Yes..it is just an enjoyable Hobby!!!

SD


----------



## BigRedOne (Dec 13, 2012)

The biggest "mistake" for me is a small one, but I discovered that LGB two-axel cars of longer wheelbase run poorly and with a lot of drag on tight radius. They're also prone to uncoupling.

Not a problem at the moment, as I leave them to populate sidings. (I'm indoors, so radius is a limit at the moment.)


----------



## JackM (Jul 29, 2008)

> Mistakes ?????? NEVER !!!!!!!!!
> this is a hobby ! ! !!!!!


 Dennis - Do you mind if I have that bronzed and hung over my layout?

JackM


----------



## riderdan (Jan 2, 2014)

Without a doubt, the Bachmann enclosed streetcar. 

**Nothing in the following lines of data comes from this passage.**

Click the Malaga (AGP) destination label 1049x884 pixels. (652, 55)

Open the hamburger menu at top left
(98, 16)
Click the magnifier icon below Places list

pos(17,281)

I bought it used, for less than $30. It ran terrible--very noisy, bad power pickup, underwhelming in every way. So I thought, well, I'll fix it up--better interior, add figures, then take it apart, clean it up, lube it, and see what happens. It ran terrible--very noisy, bad power pickup, underwhelming in every way. Then I thought "Hey, I can fix this with a new motor block" Bought one brand new and put it in. It ran terrible--very noisy, bad power pickup, underwhelming in every way. 

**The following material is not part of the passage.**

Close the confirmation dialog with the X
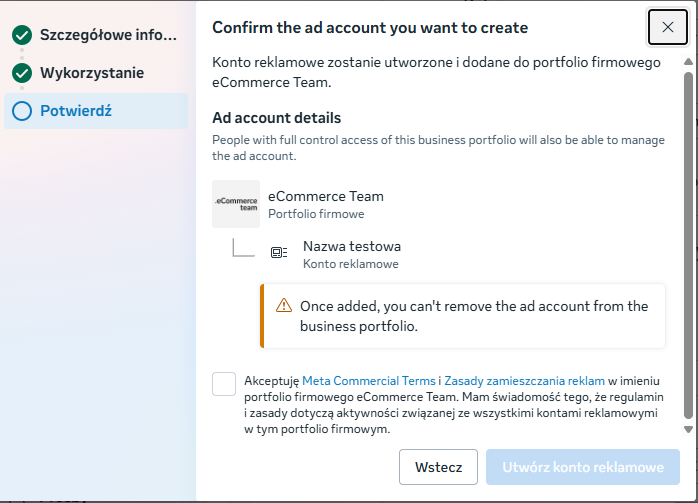 tap(668, 27)
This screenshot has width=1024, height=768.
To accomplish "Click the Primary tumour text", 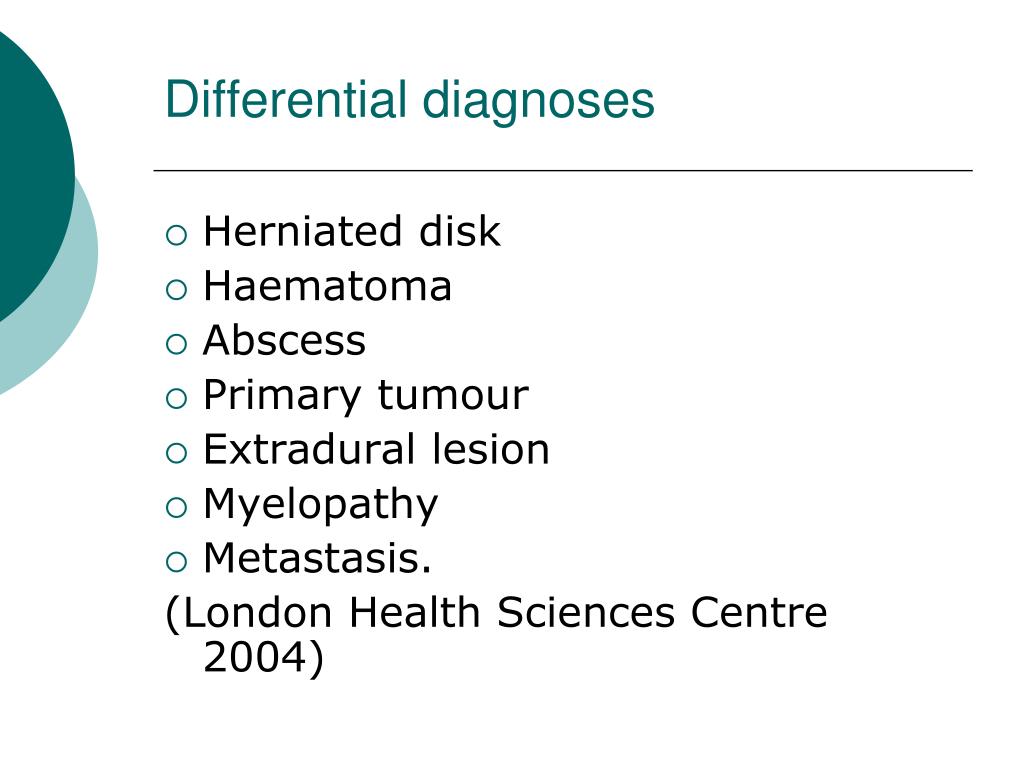I will coord(366,396).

Can you see the pattern emerging? At this point I've got about $100 into it and it runs so poorly that I'd never have it on my layout, except maybe as a static display on main street.

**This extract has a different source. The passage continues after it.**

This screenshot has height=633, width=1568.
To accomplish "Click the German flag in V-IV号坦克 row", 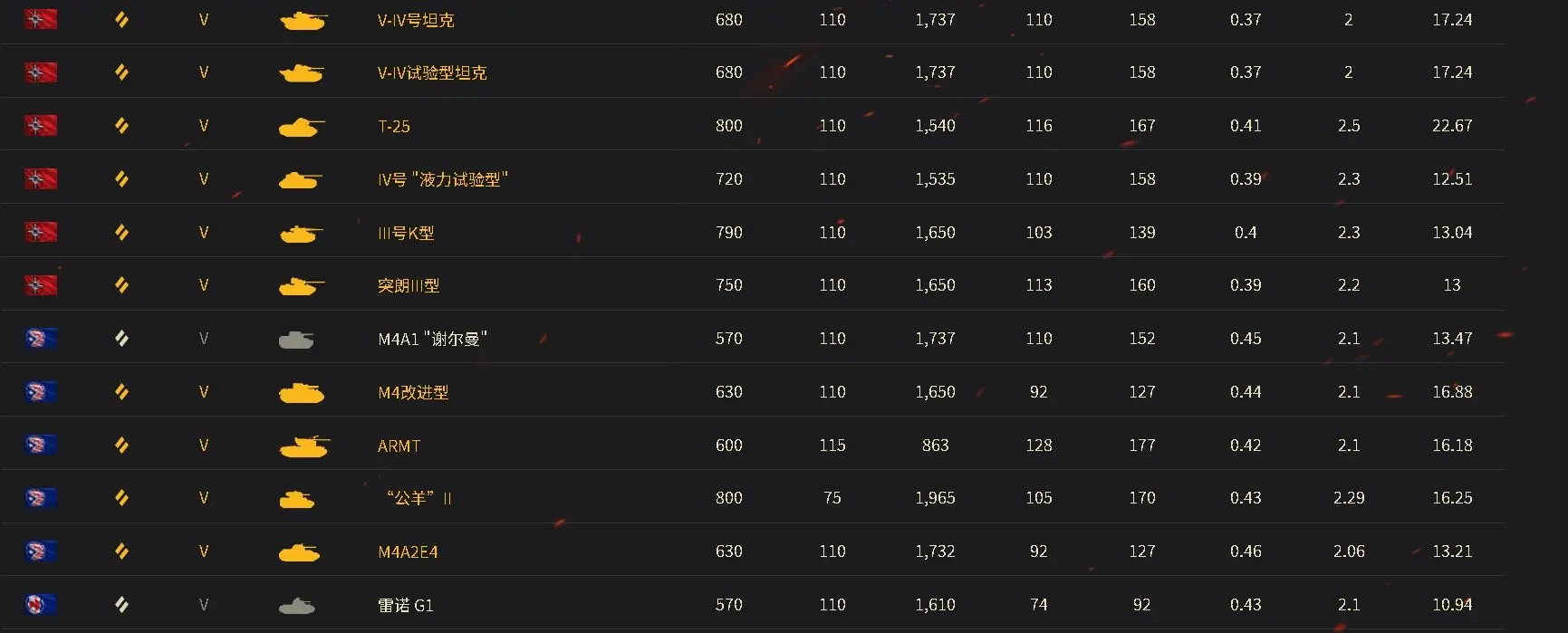I will [x=41, y=19].
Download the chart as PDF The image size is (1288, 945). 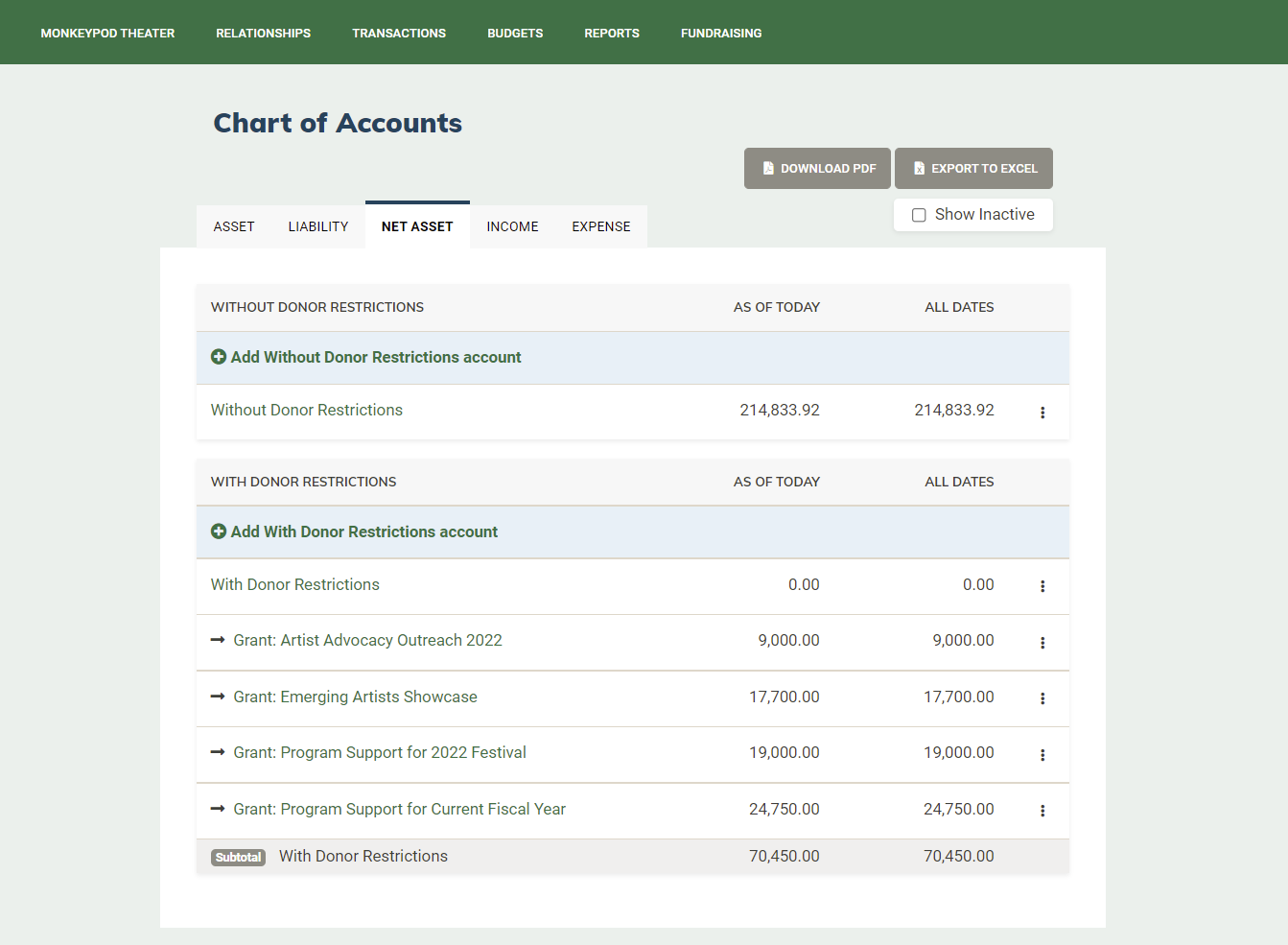tap(818, 169)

At some point I'll probably replace the motor block with a Piko or LGB one, which I suspect will fix the problem. And at that point I'll have put $150 into it. (It's seeming more and more like a boat) 

Anyway, there's no way I'd buy another one of these.


----------



## vsmith (Jan 2, 2008)

riderdan said:


> Without a doubt, the Bachmann enclosed streetcar.
> 
> I bought it used, for less than $30. It ran terrible--very noisy, bad power pickup, underwhelming in every way. So I thought, well, I'll fix it up--better interior, add figures, then take it apart, clean it up, lube it, and see what happens. It ran terrible--very noisy, bad power pickup, underwhelming in every way. Then I thought "Hey, I can fix this with a new motor block" Bought one brand new and put it in. It ran terrible--very noisy, bad power pickup, underwhelming in every way.
> 
> ...


I was told with those, run it till it breaks, then replace the block with a USA or Aristo, don't even bother trying to repair with the replacement Bmann unit.


----------



## riderdan (Jan 2, 2014)

vsmith said:


> I was told with those, run it till it breaks, then replace the block with a USA or Aristo, don't even bother trying to repair with the replacement Bmann unit.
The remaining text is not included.